Short exercise :: Copy the entries below word for word, from the line containing "Where should I click to: Follow" through the line containing "Action: pos(109,158)", both included, and nothing outside that stretch.
__________
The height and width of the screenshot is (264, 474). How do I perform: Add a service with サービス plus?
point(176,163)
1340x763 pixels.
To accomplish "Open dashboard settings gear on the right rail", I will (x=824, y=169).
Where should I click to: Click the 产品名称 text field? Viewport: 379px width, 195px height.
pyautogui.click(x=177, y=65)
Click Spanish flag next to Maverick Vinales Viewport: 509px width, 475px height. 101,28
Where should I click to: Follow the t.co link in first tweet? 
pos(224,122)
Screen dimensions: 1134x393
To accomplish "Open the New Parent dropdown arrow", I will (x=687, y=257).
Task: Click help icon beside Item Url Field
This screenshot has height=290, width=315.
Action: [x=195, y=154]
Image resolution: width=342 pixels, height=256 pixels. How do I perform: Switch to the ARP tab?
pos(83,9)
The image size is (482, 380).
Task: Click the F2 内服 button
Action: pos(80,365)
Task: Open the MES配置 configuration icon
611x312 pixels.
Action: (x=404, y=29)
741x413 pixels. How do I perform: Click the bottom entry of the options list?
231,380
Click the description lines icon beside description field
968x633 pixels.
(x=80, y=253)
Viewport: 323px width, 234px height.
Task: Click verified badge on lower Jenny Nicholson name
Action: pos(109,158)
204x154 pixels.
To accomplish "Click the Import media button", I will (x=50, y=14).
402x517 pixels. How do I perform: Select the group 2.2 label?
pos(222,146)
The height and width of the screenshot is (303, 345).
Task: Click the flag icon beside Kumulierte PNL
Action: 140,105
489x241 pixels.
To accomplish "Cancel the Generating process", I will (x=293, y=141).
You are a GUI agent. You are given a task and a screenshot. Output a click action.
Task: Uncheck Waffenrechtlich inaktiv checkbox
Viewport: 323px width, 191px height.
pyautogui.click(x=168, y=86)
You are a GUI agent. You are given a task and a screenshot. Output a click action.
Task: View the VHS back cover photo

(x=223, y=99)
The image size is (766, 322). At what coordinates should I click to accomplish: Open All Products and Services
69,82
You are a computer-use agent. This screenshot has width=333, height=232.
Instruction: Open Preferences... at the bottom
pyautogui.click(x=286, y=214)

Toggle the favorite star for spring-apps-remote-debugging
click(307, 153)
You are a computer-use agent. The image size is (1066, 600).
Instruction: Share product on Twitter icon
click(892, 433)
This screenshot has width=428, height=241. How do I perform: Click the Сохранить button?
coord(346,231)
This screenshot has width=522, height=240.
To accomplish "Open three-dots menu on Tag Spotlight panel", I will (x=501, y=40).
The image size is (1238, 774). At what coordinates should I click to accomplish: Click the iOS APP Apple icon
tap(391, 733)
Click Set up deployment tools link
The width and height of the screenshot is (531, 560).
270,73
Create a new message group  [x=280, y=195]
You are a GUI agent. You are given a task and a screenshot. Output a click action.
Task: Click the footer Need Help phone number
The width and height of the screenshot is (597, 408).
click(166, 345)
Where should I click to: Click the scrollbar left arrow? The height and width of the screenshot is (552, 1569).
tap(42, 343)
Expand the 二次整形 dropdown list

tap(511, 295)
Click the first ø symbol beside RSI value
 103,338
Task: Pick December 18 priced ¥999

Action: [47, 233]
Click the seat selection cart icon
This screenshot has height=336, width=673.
__________
Solution for this task ::
Where should I click to: Follow the t.co link in first tweet? 
pos(224,122)
Screen dimensions: 1134x393
To accomplish "Open the New Parent dropdown arrow", I will (x=687, y=257).
Task: Click help icon beside Item Url Field
This screenshot has height=290, width=315.
Action: [x=195, y=154]
Image resolution: width=342 pixels, height=256 pixels. How do I perform: Switch to the ARP tab?
pos(83,9)
The image size is (482, 380).
Task: Click the F2 内服 button
Action: pos(80,365)
Task: Open the MES配置 configuration icon
611x312 pixels.
Action: (x=404, y=29)
741x413 pixels. How do I perform: Click the bottom entry of the options list?
231,380
Click the description lines icon beside description field
968x633 pixels.
(x=80, y=253)
Viewport: 323px width, 234px height.
Task: Click verified badge on lower Jenny Nicholson name
Action: pos(109,158)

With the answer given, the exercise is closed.